The study painted a picture of CIOs believing their IT investment strategy was better understood by both the CEO and non-executive directors (NEDs) on the board than was actually the case. It found that 73 per cent of CIOs said they had provided the board with a three- to five-year technology vision and road map, whereas only 47 per cent of NEDs and 49 per cent of CEOs agreed with that. "The data strongly shows the CIOs believe they have presented a vision and a road map where the board and CEOs do not agree. I think that's possibly an example of a communication divide between those groups," Ms Pemberton-Burke said.
"One of the things that commonly occurs is that what has been presented by the CIO to the board and CEO is so detailed that the board and CEO don't really grasp what the vision is. Either that or the CIO just hasn't cracked it yet and is not giving the board and CEO what they are seeking."
The Korn/Ferry study incorporated responses from Australian Stock Exchange top 100 companies, some large unlisted companies and government departments. It found that three-quarters of the organisations had ageing IT legacy platforms that would need replacing in the next three to five years at an average cost of $58 million. A quarter of the survey respondents said the required investment would exceed $100 million.
Ms Pemberton-Burke said for most of the participating organisations, the legacy platform replacement projects would be the largest, most costly and complex change initiatives they had undertaken in their history.

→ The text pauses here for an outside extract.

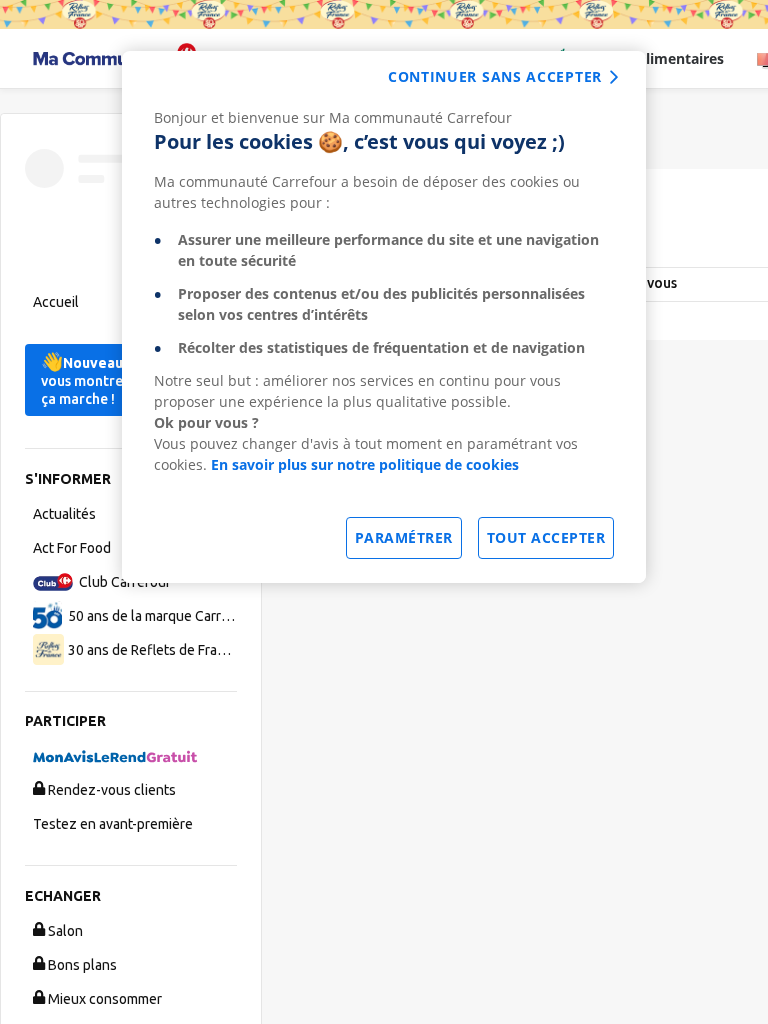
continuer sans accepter (495, 76)
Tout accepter (546, 537)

There was also a clear divergence of opinion about the cost of legacy platform replacement. NEDs believed they would cost an average of $75 million, CIOs estimated $56 million and CEOs $43 million.
This highlighted a need for more IT savvy on company boards. Ms Pemberton-Burke said CEOs and boards needed to ensure they had suitably qualified and experienced talent leading the forthcoming transformation work.
"When hiring new CIOs, businesses want someone who can keep the trains running, also someone who has been successful in big transformations in the past, and then also someone who has really good communication skills and can articulate the journey that the organisation needs to go on in terms of refreshing or upgrading technology," she said.